Глава 2. Суп из концепций и другие горячие жидкост
В какой-то момент пространство завибрировало, и он мягко шлёпнулся… в жидкость. Она была густая, ароматная, с лёгким оттенком безумия и перцем метафизики.
— Осторожно! — возопил кто-то рядом. — Не размешивай нас слишком сильно, мы теряем смысл!
Григорий моргнул. Вокруг плавали сущности — не то слова, не то идеи, не то персонажи философских учебников, ожившие после массового сокращения кафедр.
Над головой парил плакат:
«Суп дня: Бурлящий Бульон Бытия.
Состав: Эссенциализм, Нигилизм, Сюрреализм, и немного Майонеза Смысла.»
— Где я? — спросил Григорий, выбираясь на гигантский кусок моркови, явно символизирующий что-то более глубокое, чем просто морковь.
— В Кастрюле Концепций, — ответил густой голос. — Мы тут варимся, спорим и иногда подаёмся в реальность, когда там не хватает идей.
Перед ним подплыл элегантный пузырь в монокле — судя по надписи на его пене, это был Экзистенциализм. Он курил трубку (пузырёк с паром, разумеется) и задумчиво булькал:
— Все мы — ингредиенты, мой друг. Вопрос лишь в том, кто нас закипятил и зачем.

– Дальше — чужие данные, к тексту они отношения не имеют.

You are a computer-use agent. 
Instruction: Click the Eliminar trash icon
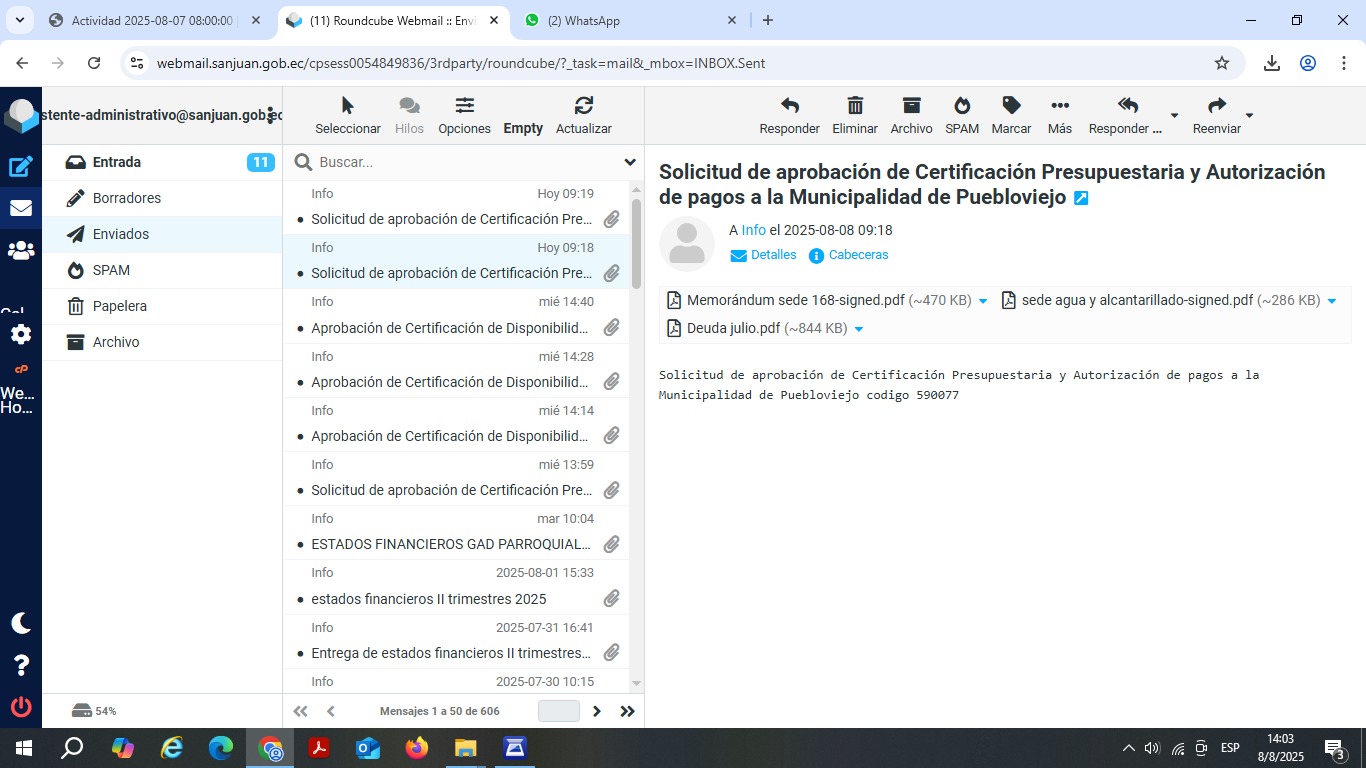tap(855, 106)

— А кто? — спросил Григорий.
— Никто не знает. Когда-то был шеф-повар, но он ушёл, оставив записку: «Разогрейте до состояния смысла». С тех пор мы греемся.
К ним подплыл Постмодернизм — существо в очках без линз, с татуировкой «Всё уже было, но можем повторить. И я назову это ремикс».
— А, новый кусочек мяса! — радостно воскликнул он. — Добро пожаловать в наш бульон, где каждая ложка — отсылка!
— Я не мясо! Я — человек, — возразил Григорий.
— А какая разница? — фыркнул Постмодернизм. — Главное — контекст.
— Ну, контекста-то здесь, как раз, не хватает, — вмешался Экзистенциализм, — один хаос и бесконечные ребрендинги смысла.
Из глубин кастрюли всплыл Абсурдизм, в каске и с чайником вместо головы.
— Ничего вы не понимаете, — сказал он, отхлёбывая из собственной каски. — Всё прекрасно, потому что бессмысленно.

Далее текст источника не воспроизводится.